Once they got home and told their mother what happened, she told the older brother to jump on the family mule and find the boys' father who was working on another farm a few miles away. All of the boys' younger siblings gathered on the porch with their mother to watch him leave on the mule. Suddenly the overseer rides up on his horse and shoots the older brother right off the mule with his shotgun. Then the overseer rides off out of town. The boys' mother runs to her son and he dies in her arms. This was all over a fight between two kids.

The overseer was never prosecuted for murdering my great great uncle. He was killed in front of his family including 6 of his younger siblings. Many of their children seem to have absorbed the trauma of that event and continue to live in fear of speaking about the incident, including my great-aunt.
According to the 100th anniversary article, several other "negroes", who had been picking beans alongside the boys, were questioned by the police.

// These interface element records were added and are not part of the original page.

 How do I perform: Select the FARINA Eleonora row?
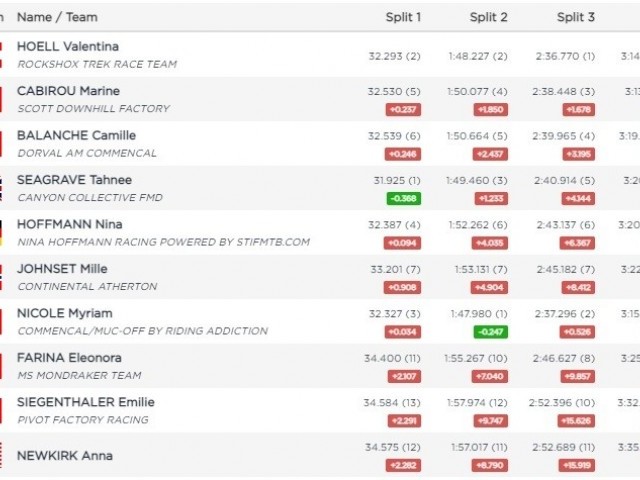pos(69,358)
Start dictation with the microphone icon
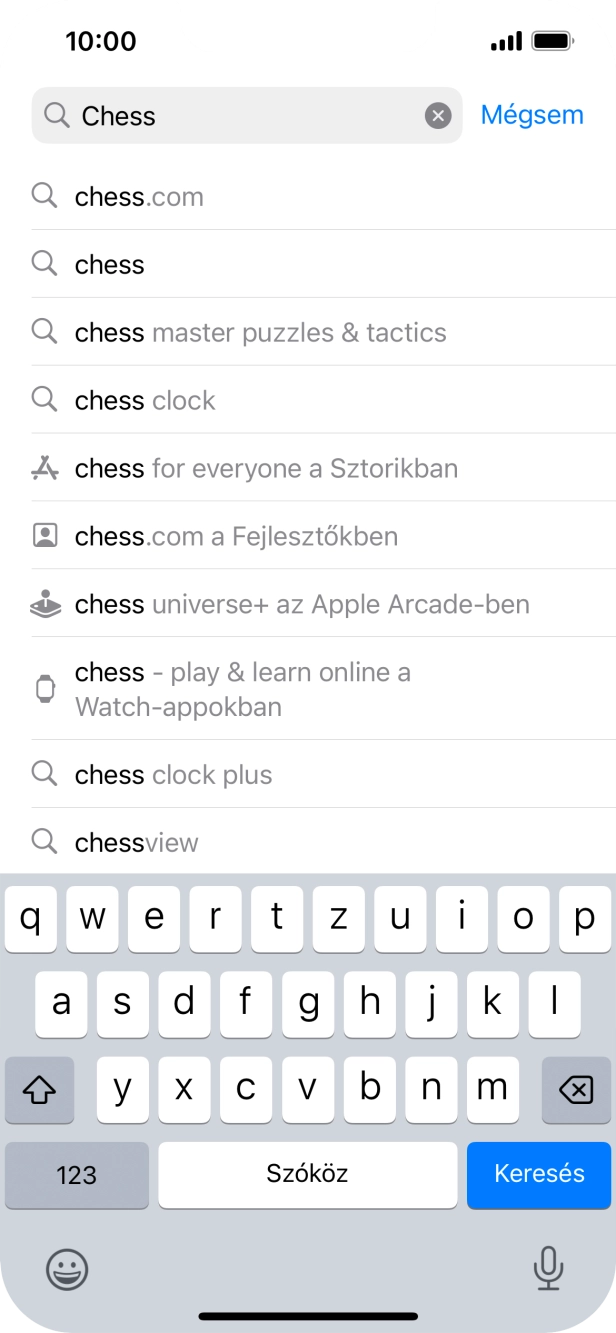 click(549, 1270)
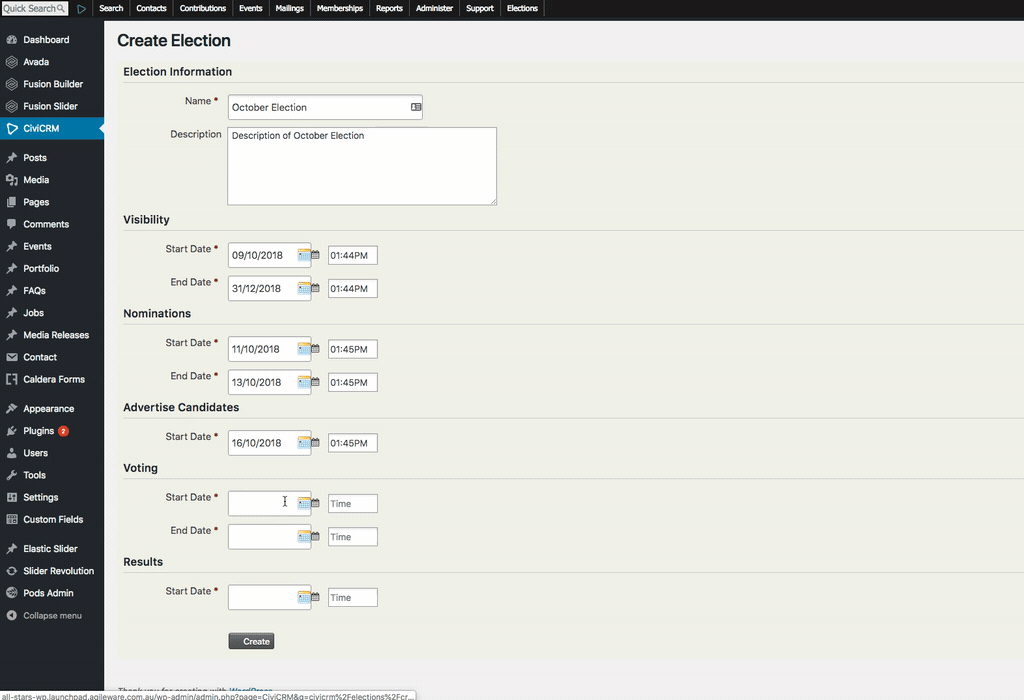Click the Voting End Date time field

pos(353,537)
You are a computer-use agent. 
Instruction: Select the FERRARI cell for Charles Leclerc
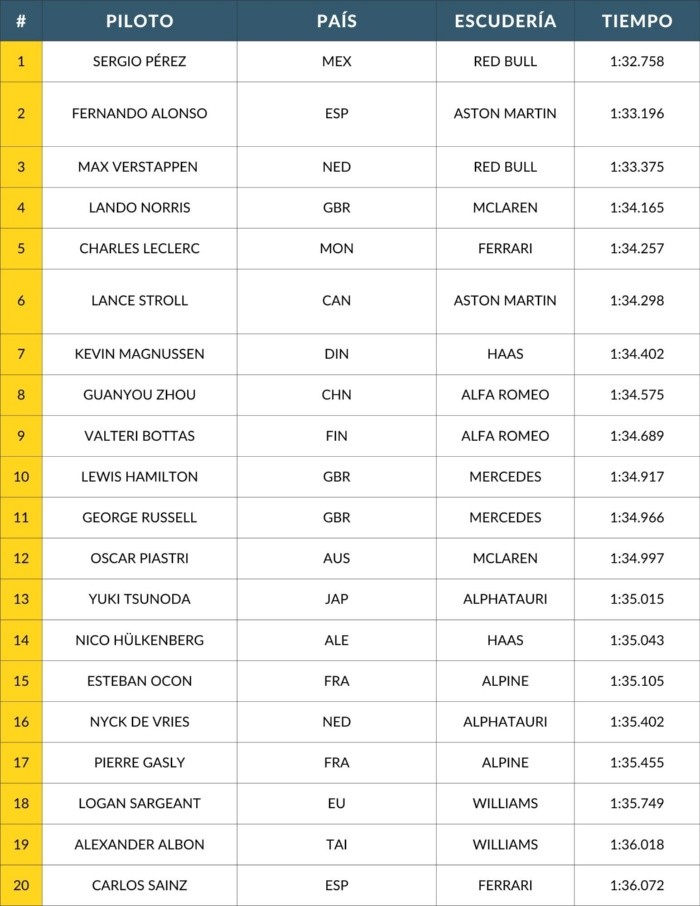(x=505, y=248)
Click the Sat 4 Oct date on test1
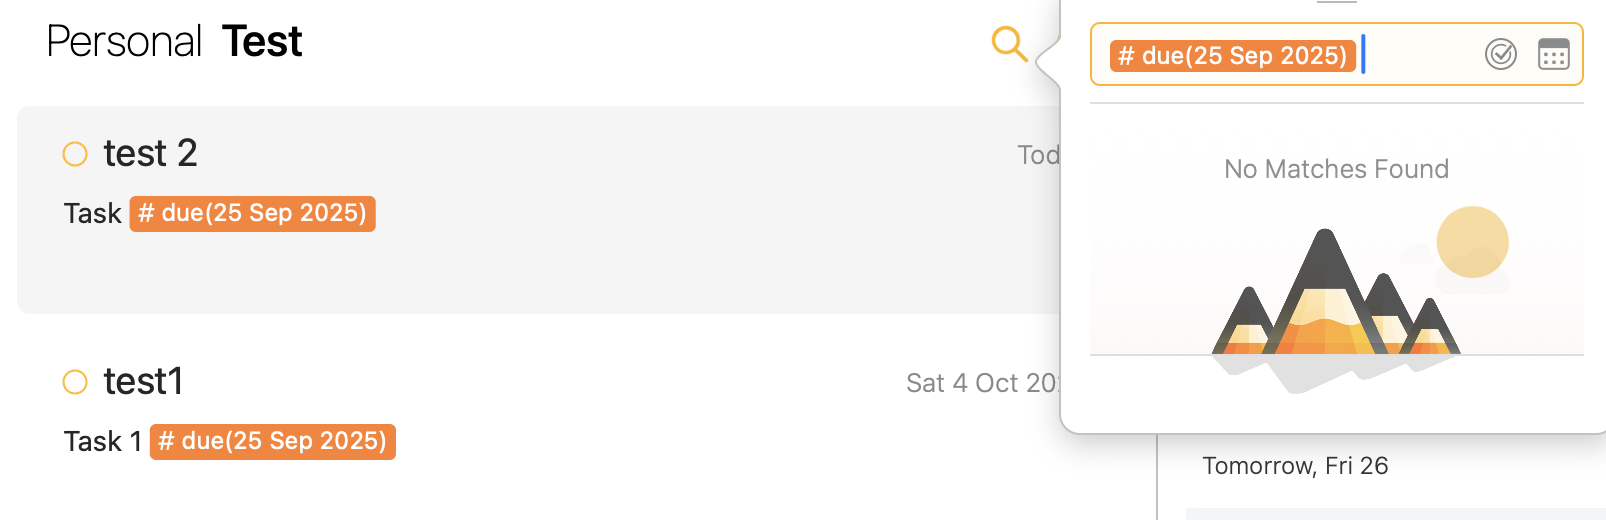This screenshot has height=520, width=1606. click(x=982, y=383)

Unfortunately, their testimony never made it to court because the murder was never put on trial.

The cousin who told the story was actually the daughter of the baby the mother was carrying at the time. I heard the trauma and her grief at watching her teenage son die was so great that she almost lost the baby. Some of the descendants of this branch of my family are still very distrustful of white people. It's sad but when you add up all of the many terrible things that happened to them their fear, anger and frustration are understandable. Being a 20-something northerner it took a lot of time, research and patience to understand why my cousins continue to react the way they do to this story, and to their white neighbors. When you spend your life being pushed around and afraid to fight back; when all the adults tell you to turn the other cheek or you'll be killed; when you have to live down the street from and occasionally interact with the man who killed your brother/uncle/child and his relatives... then maybe that fear is justifiable.

I tell the story because distance and time give me the power to do so. If this was 1913 instead of 2013 or if the overseer's grandson was known to be just as ruthless as his grandfather, I would not be saying a word.

I write this little story not only in memory of my great great uncle Joe but also in memory of Trayvon Martin. 


1 comment:

  1. How horrible. The stories do indeed pile up. Racial injustice has plagued this country from the beginning, among too many other injustices. Right now I'm reading "The Warmth of Other Suns," in which yet more stories pile up. I grew up in Jim Crow times, but I'm learning from Wilkerson's book how bad it was/is, all over again. Thank you for this very timely post.